*What the task requires*: Once you have read the entries below, write them all out again exactly.

*Listed entries*:
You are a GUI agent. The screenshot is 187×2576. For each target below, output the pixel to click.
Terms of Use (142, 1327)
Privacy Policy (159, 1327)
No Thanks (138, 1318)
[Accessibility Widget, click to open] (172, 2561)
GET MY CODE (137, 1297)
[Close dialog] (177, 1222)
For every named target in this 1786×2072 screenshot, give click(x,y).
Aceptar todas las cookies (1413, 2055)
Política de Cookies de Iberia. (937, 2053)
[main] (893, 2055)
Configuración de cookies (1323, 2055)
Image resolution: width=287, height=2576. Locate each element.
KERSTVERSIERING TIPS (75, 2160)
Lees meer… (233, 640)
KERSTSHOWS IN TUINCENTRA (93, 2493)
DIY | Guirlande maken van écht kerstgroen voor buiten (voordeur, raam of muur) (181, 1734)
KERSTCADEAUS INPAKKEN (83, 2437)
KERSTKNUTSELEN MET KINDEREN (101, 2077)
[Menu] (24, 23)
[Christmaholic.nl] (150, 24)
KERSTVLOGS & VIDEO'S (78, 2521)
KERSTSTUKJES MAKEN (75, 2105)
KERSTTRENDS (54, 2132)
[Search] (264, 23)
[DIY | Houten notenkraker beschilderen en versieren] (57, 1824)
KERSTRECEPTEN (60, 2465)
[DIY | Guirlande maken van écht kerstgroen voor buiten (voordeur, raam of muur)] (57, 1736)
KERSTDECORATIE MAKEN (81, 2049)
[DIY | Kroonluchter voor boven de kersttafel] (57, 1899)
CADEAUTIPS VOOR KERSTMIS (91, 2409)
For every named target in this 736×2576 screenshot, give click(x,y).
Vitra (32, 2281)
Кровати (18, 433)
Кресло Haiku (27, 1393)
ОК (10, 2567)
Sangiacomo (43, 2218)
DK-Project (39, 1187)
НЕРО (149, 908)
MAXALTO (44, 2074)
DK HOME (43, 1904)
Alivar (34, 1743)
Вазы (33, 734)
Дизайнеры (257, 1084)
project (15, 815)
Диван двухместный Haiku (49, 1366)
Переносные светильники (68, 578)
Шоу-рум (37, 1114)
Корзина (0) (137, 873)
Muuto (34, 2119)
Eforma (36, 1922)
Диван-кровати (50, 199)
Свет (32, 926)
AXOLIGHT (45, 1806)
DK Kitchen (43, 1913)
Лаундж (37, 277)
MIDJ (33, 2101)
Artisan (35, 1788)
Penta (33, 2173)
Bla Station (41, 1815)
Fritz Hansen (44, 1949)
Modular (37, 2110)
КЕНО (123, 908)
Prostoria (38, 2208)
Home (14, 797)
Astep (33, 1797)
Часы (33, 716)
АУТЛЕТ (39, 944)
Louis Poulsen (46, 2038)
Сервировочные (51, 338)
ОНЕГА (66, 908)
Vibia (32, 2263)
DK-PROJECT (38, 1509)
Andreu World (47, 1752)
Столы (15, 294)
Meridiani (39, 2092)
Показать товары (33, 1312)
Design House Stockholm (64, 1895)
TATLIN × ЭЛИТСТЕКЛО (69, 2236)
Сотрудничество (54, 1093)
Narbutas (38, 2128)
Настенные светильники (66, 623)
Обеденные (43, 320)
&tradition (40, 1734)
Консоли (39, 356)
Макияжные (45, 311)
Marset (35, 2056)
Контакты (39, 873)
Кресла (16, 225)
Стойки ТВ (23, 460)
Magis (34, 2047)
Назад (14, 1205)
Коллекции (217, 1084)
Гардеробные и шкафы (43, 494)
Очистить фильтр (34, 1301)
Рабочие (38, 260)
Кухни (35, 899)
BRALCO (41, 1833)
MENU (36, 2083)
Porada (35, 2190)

*Exercise result*:
You are a GUI agent. The screenshot is 187×2576. For each target below, output the pixel to click.
Terms of Use (142, 1327)
Privacy Policy (159, 1327)
No Thanks (138, 1318)
[Accessibility Widget, click to open] (172, 2561)
GET MY CODE (137, 1297)
[Close dialog] (177, 1222)
For every named target in this 1786×2072 screenshot, give click(x,y).
Aceptar todas las cookies (1413, 2055)
Política de Cookies de Iberia. (937, 2053)
[main] (893, 2055)
Configuración de cookies (1323, 2055)
Image resolution: width=287, height=2576. Locate each element.
KERSTVERSIERING TIPS (75, 2160)
Lees meer… (233, 640)
KERSTSHOWS IN TUINCENTRA (93, 2493)
DIY | Guirlande maken van écht kerstgroen voor buiten (voordeur, raam of muur) (181, 1734)
KERSTCADEAUS INPAKKEN (83, 2437)
KERSTKNUTSELEN MET KINDEREN (101, 2077)
[Menu] (24, 23)
[Christmaholic.nl] (150, 24)
KERSTVLOGS & VIDEO'S (78, 2521)
KERSTSTUKJES MAKEN (75, 2105)
KERSTTRENDS (54, 2132)
[Search] (264, 23)
[DIY | Houten notenkraker beschilderen en versieren] (57, 1824)
KERSTRECEPTEN (60, 2465)
[DIY | Guirlande maken van écht kerstgroen voor buiten (voordeur, raam of muur)] (57, 1736)
KERSTDECORATIE MAKEN (81, 2049)
[DIY | Kroonluchter voor boven de kersttafel] (57, 1899)
CADEAUTIPS VOOR KERSTMIS (91, 2409)
For every named target in this 736×2576 screenshot, give click(x,y).
Vitra (32, 2281)
Кровати (18, 433)
Кресло Haiku (27, 1393)
ОК (10, 2567)
Sangiacomo (43, 2218)
DK-Project (39, 1187)
НЕРО (149, 908)
MAXALTO (44, 2074)
DK HOME (43, 1904)
Alivar (34, 1743)
Вазы (33, 734)
Дизайнеры (257, 1084)
project (15, 815)
Диван двухместный Haiku (49, 1366)
Переносные светильники (68, 578)
Шоу-рум (37, 1114)
Корзина (0) (137, 873)
Muuto (34, 2119)
Eforma (36, 1922)
Диван-кровати (50, 199)
Свет (32, 926)
AXOLIGHT (45, 1806)
DK Kitchen (43, 1913)
Лаундж (37, 277)
MIDJ (33, 2101)
Artisan (35, 1788)
Penta (33, 2173)
Bla Station (41, 1815)
Fritz Hansen (44, 1949)
Modular (37, 2110)
КЕНО (123, 908)
Prostoria (38, 2208)
Home (14, 797)
Astep (33, 1797)
Часы (33, 716)
АУТЛЕТ (39, 944)
Louis Poulsen (46, 2038)
Сервировочные (51, 338)
ОНЕГА (66, 908)
Vibia (32, 2263)
DK-PROJECT (38, 1509)
Andreu World (47, 1752)
Столы (15, 294)
Meridiani (39, 2092)
Показать товары (33, 1312)
Design House Stockholm (64, 1895)
TATLIN × ЭЛИТСТЕКЛО (69, 2236)
Сотрудничество (54, 1093)
Narbutas (38, 2128)
Настенные светильники (66, 623)
Обеденные (43, 320)
&tradition (40, 1734)
Консоли (39, 356)
Макияжные (45, 311)
Marset (35, 2056)
Контакты (39, 873)
Кресла (16, 225)
Стойки ТВ (23, 460)
Magis (34, 2047)
Назад (14, 1205)
Коллекции (217, 1084)
Гардеробные и шкафы (43, 494)
Очистить фильтр (34, 1301)
Рабочие (38, 260)
Кухни (35, 899)
BRALCO (41, 1833)
MENU (36, 2083)
Porada (35, 2190)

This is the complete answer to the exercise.